▸ Requirement
Please transcribe exactly the lines from the one containing "Given: Open Device security laptop icon" through the end of the records below, both included, and nothing else.
□ □ □ □ □ □ □
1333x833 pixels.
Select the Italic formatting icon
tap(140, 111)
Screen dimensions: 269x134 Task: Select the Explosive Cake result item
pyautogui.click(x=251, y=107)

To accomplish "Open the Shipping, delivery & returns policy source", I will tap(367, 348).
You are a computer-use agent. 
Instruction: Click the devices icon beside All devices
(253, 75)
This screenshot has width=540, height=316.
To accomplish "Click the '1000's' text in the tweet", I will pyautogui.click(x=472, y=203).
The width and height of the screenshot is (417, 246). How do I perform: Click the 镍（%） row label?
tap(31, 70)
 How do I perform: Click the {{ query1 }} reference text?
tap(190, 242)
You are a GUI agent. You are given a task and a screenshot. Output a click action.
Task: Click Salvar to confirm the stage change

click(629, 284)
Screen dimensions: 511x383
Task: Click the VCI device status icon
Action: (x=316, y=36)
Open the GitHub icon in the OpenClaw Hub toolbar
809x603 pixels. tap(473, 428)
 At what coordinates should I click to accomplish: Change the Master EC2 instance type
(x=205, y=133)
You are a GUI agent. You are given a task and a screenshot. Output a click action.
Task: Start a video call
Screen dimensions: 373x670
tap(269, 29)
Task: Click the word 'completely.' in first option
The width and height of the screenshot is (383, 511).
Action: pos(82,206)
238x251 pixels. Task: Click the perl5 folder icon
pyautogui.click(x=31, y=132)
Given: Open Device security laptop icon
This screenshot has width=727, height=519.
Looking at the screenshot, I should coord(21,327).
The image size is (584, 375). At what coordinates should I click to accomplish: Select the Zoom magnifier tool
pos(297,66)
□ □ □ □ □ □ □
▸ Completed task
Given: Open Device security laptop icon
This screenshot has width=727, height=519.
Looking at the screenshot, I should coord(21,327).
The image size is (584, 375). At what coordinates should I click to accomplish: Select the Zoom magnifier tool
pos(297,66)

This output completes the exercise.